Ваши задания
- a) Перечислите все отношения, в которых, по словам тоста о прессе, другие штаты превосходят штат жителя.
- b) Напишите, что следует дальше в тосте о прессе, начиная сразу после его последней фразы.

ТОСТ: ОБЯЗАННОСТИ И ПРИВИЛЕГИИ ПРЕССЫ.

Еще совсем недавно народы мира были невежественны и провинциальны. Между этими народами существовали стены и барьеры языка, предрассудков, обычаев, расы и религии. У каждой маленькой нации была единственно совершенная форма правления — единственно подлинная религия — все остальные были подделками или фальшивками.

Эти народы встречались только как враги. Им нечего было обменивать, кроме ударов — нечего было давать и брать, кроме ран.

Был изобретен подвижный шрифт, и «цивилизация была вонзена в мозг Европы на острие мавританского копья». Мавры дали нашим предкам бумагу и почти все ценные изобретения, которые были сделаны за тысячу лет.

Вскоре начали печататься книги — народы начали обмениваться мыслями вместо ударов. Классика была переведена. Их читали, и те, кто их читал, начали подражать им — начали писать сами; и таким образом в каждой нации была создана местная литература. Произошел обмен фактами, теориями, идеями.

Много лет это достигалось книгами, но спустя время была изобретена газета, и обмен усилился.

До этого каждый крестьянин считал своего короля величайшим существом в мире. Он сравнивал этого короля — его великолепие, его дворец — с соседом-крестьянином, с его лохмотьями и его хижиной. Все его мысли были провинциальными, все его знания ограничивались его собственным районом — великий мир был для него неизвестной землей.

Долгое время после того, как газеты начали издаваться, тираж был мал, средства связи — медленными, мучительными, редкими и дорогостоящими.

То же самое было верно и для нашей собственной страны, и здесь тоже в значительной степени присутствовал провинциализм Старого Света.

Наконец, средства связи увеличились, и они стали обильными и дешевыми.

Тогда крестьянин обнаружил, что он должен сравнивать своего короля с королями других наций — государственных деятелей своей страны с государственными деятелями других — и эти сравнения не всегда были благоприятны для людей его собственной страны.

Это расширило его знания и его кругозор, и тенденция этого заключалась в том, чтобы сделать его гражданином мира.

Здесь, в нашей собственной стране, еще совсем недавно гражданин каждого штата считал свой штат лучшим из всех. Любить этот штат больше всех остальных считалось высшим доказательством патриотизма.

Пресса, наконец, проинформировала его о состоянии других штатов. Он обнаружил, что другие штаты превосходят его во многих отношениях — в климате, в производстве, в людях, в изобретениях, в торговле и во влиянии. Постепенно он перенес любовь к штату, предрассудки местности — то, что я называю грязевым патриотизмом — на Нацию, и он стал американцем в лучшем и высочайшем смысле.

Это, следовательно, одна из величайших вещей, которые должны быть достигнуты Прессой в Америке, — а именно, объединение страны — уничтожение провинциализма и создание патриотизма, широкого, как территория, покрытая нашим флагом.

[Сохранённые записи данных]

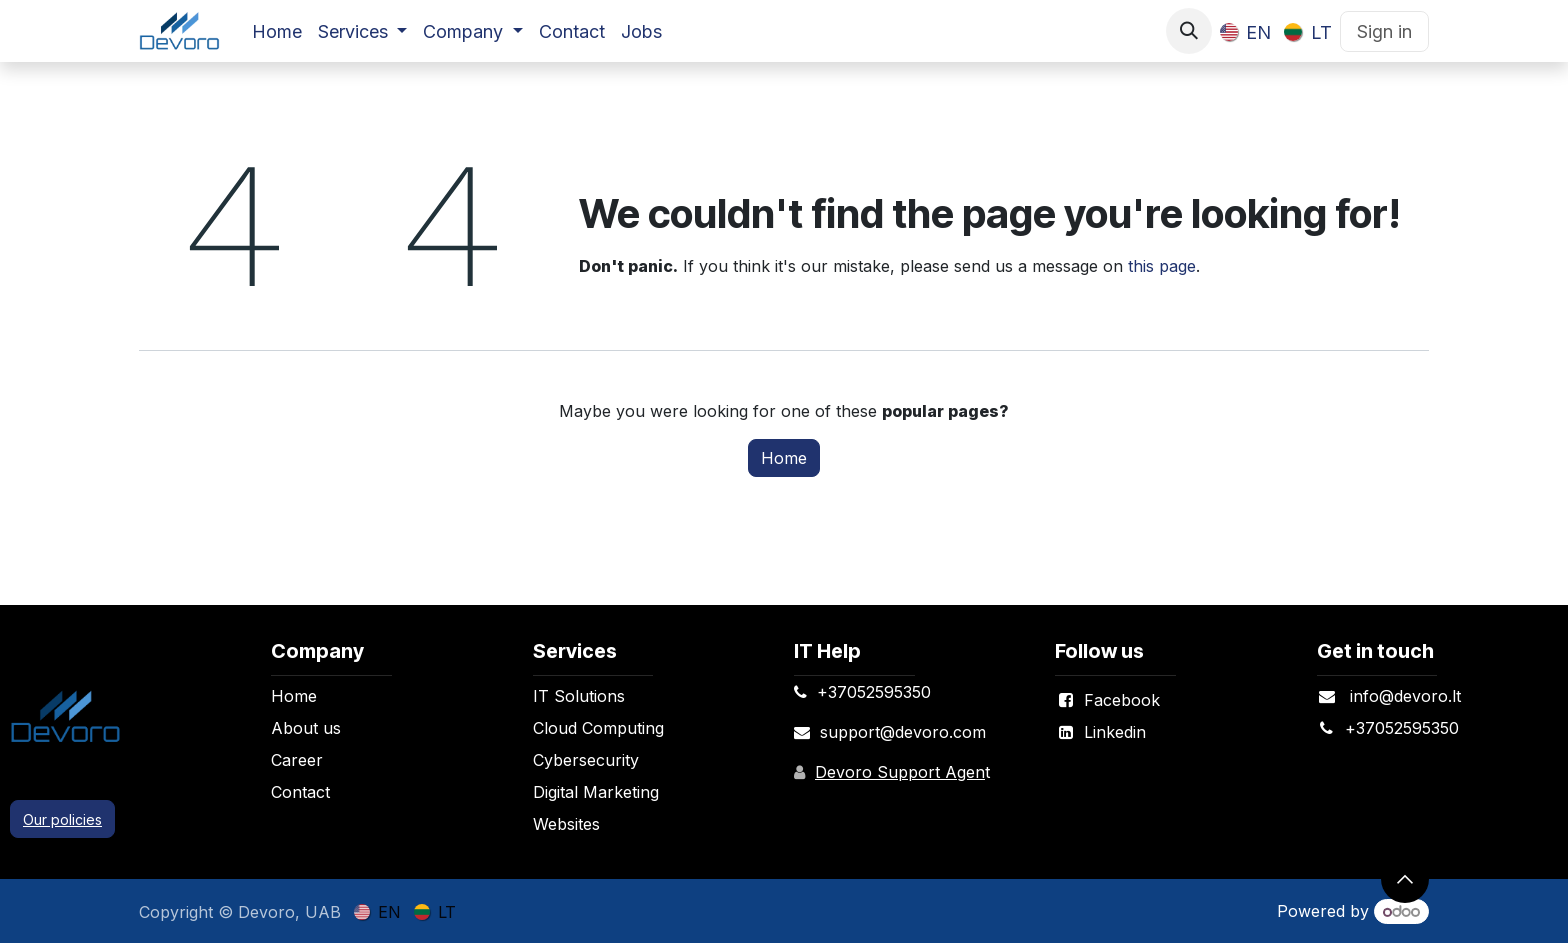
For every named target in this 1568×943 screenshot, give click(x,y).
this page (1162, 266)
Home (784, 458)
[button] (1189, 31)
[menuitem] (277, 31)
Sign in (1384, 31)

Результаты заданий
- a) Климат, производство, люди, изобретения, торговля, влияние.

- b)
Одни и те же идеи, одни и те же события, одни и те же новости доставляются в миллионы домов каждый день. Результатом этого является фиксация внимания всех на одних и тех же вещах, одних и тех же мыслях и теориях, одних и тех же фактах — и результатом является получение наилучшего суждения нации.

Это великая и блестящая цель, но не самая великая.

В Европе происходит то же самое. Народы знакомятся друг с другом. Старые предрассудки отмирают. Люди каждой нации начинают понимать, что они не являются врагами никакой другой. Они также начинают подозревать, что там, где у них нет причин для ссоры, их не должны призывать ни воевать, ни оплачивать расходы на войну.

Еще одна вещь: короли и государственные деятели больше не действуют так, как они действовали раньше. Когда-то они были подотчетны только своим бедным и несчастным подданным, чье послушание они принуждали на острие штыка. Теперь король знает, и его министр знает, что они должны дать отчет за то, что они делают, перед цивилизованным миром. Они знают, что короли и правители должны предстать перед великим судом общественного мнения — общественного мнения, которое было сформировано фактами, предоставленными им в Прессе мира. Они не хотят быть осужденными на этом великом суде. Они стремятся не только не быть осужденными — не только быть оправданными — но они стремятся быть увенчанными. Они ищут аплодисментов не просто своей собственной нации, но цивилизованного мира.

На протяжении бесчисленных веков существовал конфликт между цивилизацией и варварством. Варварство было почти повсеместным, цивилизация — локальной. Факел прогресса тогда держали слабые руки, и варварство гасило его в крови своих основателей. Но цивилизации возникали и продолжали возникать, одна за другой, пока теперь великая Республика не держит и способна держать этот факел против враждебного мира.

Благодаря своим изобретениям, своему оружию войны, своему интеллекту цивилизация стала способной защитить себя, и пришло время, когда в борьбе между цивилизацией и варварством мир прошел полночь.

Затем пришла другая борьба — борьба между народом и его правителями.

Большинство народов пожертвовали своей свободой из благодарности какому-нибудь великому солдату, который спас их из рук варвара. Но пришло время, когда народ сказал: «Мы имеем право управлять собой». И этот конфликт велся веками.

И я говорю, защищенный и подтвержденный флагом величайшей из всех Республик, что в этом конфликте мир прошел полночь.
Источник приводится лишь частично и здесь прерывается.